_KUTIPAN_

※

Dr. Abu Hanifah dalam bukunya “Rintisan Filsafat” mengatakan : “ Belum juga mengerti pemimpin-pemimpin dunia istimewa di Barat bahwa kekacauan dunia tidak saja terletak pada kekacauan perdagangan dan peruangannya, tetapi terlebih lagi pada kekacauan batin, yang pokok pangkalnya dari segala akibat-akibat yang sudah terjadi. Umumnya seluruh dunia, istimewa dunia Barat sangat dipengaruhi oleh kekacauan batin itu. Dalam segala hal mulai dari sekolah ke kantor, mulai dari kerani ke perdana menteri, dari student ke guru besar dan dari pembeli ke penjual, dan mungkin kaum petani pun dihinggapi kekacauan batin itu”. Prof. Dr. DA. Tisnaamidjaja sependapat dengan Dr. Abu Hanifah ini. Beliau mengatakan : “ Hura-hura dunia, pada hakekatnya dan sebagai sumber asal mulanya adalah hura-hura yang timbul di dalam hati sanubari manusia sendiri sebagai insan. Hari kiamat dunia, sesungguhnya sudahlah dimulai, jika pada hati paribadi manusia-manusia telah timbul kiamat-kiamat kecil (Iman, Ilmu dan Amal halaman : 4). Adapun kekacauan batin ini disebabkan oleh karena jasmani diberi makan sekenyang-kenyangnya, sedangkan rohani dibiarkan lapar selapar-laparnya. (Rintisan Filsafat halaman 8). Jadi menurut Dr. Abu Hanifah, yang menyebabkan terjadinya krisis di dunia modern adalah karena dunia modern lebih mementingkan jasmani dan rohani.
Menurut Al-Quran segala sesuatu diciptakan Allah berpasang-pasangan (QS. Adz – Dzariyat 49) , seperti dunia-akhirat, lahir-batin, laki-perempuan, positif-negatif, subyektif-obyektif, kaya-miskin, baik-buruk, hak-kewajiban, dan sebagainya.

※

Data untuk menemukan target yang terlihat
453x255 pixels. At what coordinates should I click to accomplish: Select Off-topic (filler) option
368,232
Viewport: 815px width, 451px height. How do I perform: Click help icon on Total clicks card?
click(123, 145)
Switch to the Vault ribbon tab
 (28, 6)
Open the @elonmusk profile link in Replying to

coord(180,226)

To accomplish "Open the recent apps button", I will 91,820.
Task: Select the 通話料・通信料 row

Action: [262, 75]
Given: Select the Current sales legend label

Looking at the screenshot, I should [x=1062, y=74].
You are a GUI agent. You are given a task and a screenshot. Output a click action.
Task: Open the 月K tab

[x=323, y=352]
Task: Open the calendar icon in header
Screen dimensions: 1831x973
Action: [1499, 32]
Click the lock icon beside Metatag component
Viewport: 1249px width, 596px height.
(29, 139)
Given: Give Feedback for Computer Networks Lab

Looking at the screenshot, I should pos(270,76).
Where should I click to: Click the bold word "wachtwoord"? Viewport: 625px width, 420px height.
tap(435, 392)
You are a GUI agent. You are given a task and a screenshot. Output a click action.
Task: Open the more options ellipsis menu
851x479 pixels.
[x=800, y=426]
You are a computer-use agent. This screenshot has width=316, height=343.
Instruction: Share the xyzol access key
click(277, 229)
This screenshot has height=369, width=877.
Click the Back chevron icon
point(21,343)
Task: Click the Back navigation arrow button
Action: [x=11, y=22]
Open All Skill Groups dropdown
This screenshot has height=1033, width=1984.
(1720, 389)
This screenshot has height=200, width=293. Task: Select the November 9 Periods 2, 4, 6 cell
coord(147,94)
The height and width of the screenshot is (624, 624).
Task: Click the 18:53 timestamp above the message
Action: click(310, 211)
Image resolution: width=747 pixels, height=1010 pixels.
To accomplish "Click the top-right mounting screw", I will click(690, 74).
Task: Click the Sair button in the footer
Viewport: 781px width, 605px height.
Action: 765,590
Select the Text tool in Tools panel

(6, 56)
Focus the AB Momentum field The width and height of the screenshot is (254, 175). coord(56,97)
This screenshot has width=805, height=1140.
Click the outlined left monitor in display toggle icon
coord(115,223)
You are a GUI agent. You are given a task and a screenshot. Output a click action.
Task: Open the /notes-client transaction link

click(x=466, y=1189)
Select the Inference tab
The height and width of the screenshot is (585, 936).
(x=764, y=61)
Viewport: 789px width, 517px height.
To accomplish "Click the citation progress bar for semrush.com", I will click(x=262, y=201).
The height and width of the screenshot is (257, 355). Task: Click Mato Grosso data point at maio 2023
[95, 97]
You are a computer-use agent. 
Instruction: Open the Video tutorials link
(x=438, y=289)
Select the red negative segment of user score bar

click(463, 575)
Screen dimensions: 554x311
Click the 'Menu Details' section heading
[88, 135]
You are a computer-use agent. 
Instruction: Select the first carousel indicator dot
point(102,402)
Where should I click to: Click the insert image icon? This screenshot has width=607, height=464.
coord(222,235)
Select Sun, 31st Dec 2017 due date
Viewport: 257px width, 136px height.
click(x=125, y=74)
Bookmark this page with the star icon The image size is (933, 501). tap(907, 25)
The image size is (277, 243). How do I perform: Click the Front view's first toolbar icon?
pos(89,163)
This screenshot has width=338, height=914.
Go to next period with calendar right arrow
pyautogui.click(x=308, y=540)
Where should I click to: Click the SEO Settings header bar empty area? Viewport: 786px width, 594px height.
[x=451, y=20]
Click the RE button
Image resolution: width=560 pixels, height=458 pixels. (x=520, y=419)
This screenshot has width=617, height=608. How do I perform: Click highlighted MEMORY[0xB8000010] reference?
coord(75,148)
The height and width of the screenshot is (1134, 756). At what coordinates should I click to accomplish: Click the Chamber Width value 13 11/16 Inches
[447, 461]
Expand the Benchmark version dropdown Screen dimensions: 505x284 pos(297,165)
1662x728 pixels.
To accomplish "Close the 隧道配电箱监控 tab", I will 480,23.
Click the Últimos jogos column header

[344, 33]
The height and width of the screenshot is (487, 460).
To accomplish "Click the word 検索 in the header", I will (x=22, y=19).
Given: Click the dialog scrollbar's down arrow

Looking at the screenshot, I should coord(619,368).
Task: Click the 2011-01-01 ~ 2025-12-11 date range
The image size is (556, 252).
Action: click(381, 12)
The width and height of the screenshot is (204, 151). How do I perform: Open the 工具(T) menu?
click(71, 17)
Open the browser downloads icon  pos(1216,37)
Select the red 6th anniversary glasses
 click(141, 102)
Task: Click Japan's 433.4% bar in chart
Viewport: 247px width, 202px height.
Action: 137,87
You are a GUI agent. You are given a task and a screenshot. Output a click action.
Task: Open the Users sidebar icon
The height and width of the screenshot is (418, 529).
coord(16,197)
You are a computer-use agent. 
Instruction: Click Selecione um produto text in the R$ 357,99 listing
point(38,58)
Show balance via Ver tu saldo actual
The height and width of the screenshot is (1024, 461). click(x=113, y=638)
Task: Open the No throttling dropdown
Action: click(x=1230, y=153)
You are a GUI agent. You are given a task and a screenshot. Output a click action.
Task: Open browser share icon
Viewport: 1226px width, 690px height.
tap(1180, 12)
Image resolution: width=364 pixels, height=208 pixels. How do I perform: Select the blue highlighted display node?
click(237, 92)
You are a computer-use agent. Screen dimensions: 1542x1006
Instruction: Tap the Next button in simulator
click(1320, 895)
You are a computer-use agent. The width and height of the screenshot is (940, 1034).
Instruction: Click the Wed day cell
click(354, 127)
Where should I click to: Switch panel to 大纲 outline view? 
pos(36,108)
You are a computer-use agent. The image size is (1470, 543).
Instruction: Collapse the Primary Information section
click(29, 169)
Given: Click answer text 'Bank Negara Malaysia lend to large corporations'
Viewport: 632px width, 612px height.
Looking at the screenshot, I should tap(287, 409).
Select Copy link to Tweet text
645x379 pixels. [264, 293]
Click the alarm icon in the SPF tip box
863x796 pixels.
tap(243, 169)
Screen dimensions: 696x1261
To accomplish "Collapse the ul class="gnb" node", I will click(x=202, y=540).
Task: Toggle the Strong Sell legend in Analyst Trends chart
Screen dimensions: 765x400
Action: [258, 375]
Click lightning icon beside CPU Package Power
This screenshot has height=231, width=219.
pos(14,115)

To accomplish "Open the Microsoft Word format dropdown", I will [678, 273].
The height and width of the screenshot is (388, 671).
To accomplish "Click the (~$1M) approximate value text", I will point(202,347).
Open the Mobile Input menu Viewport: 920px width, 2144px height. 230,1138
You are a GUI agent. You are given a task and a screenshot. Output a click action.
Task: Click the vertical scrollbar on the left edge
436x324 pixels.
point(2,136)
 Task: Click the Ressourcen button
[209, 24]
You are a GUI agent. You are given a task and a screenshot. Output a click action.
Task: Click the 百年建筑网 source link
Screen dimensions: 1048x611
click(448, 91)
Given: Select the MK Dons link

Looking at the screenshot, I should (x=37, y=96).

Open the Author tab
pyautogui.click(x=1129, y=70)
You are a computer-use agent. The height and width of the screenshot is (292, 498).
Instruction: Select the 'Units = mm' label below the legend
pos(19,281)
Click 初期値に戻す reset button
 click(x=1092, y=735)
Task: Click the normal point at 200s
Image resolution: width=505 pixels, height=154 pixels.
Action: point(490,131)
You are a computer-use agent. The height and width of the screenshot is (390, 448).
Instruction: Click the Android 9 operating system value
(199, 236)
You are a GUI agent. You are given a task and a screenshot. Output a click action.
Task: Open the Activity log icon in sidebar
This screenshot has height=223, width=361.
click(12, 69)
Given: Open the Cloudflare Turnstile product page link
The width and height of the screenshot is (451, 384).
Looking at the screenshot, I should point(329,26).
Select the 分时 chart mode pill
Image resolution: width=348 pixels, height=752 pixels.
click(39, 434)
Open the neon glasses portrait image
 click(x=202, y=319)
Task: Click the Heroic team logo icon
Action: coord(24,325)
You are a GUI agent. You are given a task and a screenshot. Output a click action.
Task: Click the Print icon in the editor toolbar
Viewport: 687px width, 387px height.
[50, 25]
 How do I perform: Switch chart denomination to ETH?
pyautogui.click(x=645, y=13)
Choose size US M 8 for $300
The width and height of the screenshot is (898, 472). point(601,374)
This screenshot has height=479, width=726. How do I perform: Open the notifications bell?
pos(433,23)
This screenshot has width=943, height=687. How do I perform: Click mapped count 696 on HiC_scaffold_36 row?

※

_TUGAS YANG DIKERJAKAN_
1 > Menurut kutipan, apa yang menyebabkan kekacauan batin?
2 > Ubah bagian entri mulai dari awal entri sampai baris yang memuat "Focus the AB" menjadi daftar bernomor, tanpa baris kosong.
Kutipan dan entri di atas diambil dari sumber yang berlainan.

_HASIL LATIHAN_
1 > Jasmani diberi makan sekenyang-kenyangnya, sedangkan rohani dibiarkan lapar selapar-laparnya.

2 >
1. 453x255 pixels. At what coordinates should I click to accomplish: Select Off-topic (filler) option
2. 368,232
3. Viewport: 815px width, 451px height. How do I perform: Click help icon on Total clicks card?
4. click(123, 145)
5. Switch to the Vault ribbon tab
6.  (28, 6)
7. Open the @elonmusk profile link in Replying to
8. coord(180,226)
9. To accomplish "Open the recent apps button", I will 91,820.
10. Task: Select the 通話料・通信料 row
11. Action: [262, 75]
12. Given: Select the Current sales legend label
13. Looking at the screenshot, I should [x=1062, y=74].
14. You are a GUI agent. You are given a task and a screenshot. Output a click action.
15. Task: Open the 月K tab
16. [x=323, y=352]
17. Task: Open the calendar icon in header
18. Screen dimensions: 1831x973
19. Action: [1499, 32]
20. Click the lock icon beside Metatag component
21. Viewport: 1249px width, 596px height.
22. (29, 139)
23. Given: Give Feedback for Computer Networks Lab
24. Looking at the screenshot, I should pos(270,76).
25. Where should I click to: Click the bold word "wachtwoord"? Viewport: 625px width, 420px height.
26. tap(435, 392)
27. You are a GUI agent. You are given a task and a screenshot. Output a click action.
28. Task: Open the more options ellipsis menu
29. 851x479 pixels.
30. [x=800, y=426]
31. You are a computer-use agent. This screenshot has width=316, height=343.
32. Instruction: Share the xyzol access key
33. click(277, 229)
34. This screenshot has height=369, width=877.
35. Click the Back chevron icon
36. point(21,343)
37. Task: Click the Back navigation arrow button
38. Action: [x=11, y=22]
39. Open All Skill Groups dropdown
40. This screenshot has height=1033, width=1984.
41. (1720, 389)
42. This screenshot has height=200, width=293. Task: Select the November 9 Periods 2, 4, 6 cell
43. coord(147,94)
44. The height and width of the screenshot is (624, 624).
45. Task: Click the 18:53 timestamp above the message
46. Action: click(310, 211)
47. Image resolution: width=747 pixels, height=1010 pixels.
48. To accomplish "Click the top-right mounting screw", I will click(690, 74).
49. Task: Click the Sair button in the footer
50. Viewport: 781px width, 605px height.
51. Action: 765,590
52. Select the Text tool in Tools panel
53. (6, 56)
54. Focus the AB Momentum field The width and height of the screenshot is (254, 175). coord(56,97)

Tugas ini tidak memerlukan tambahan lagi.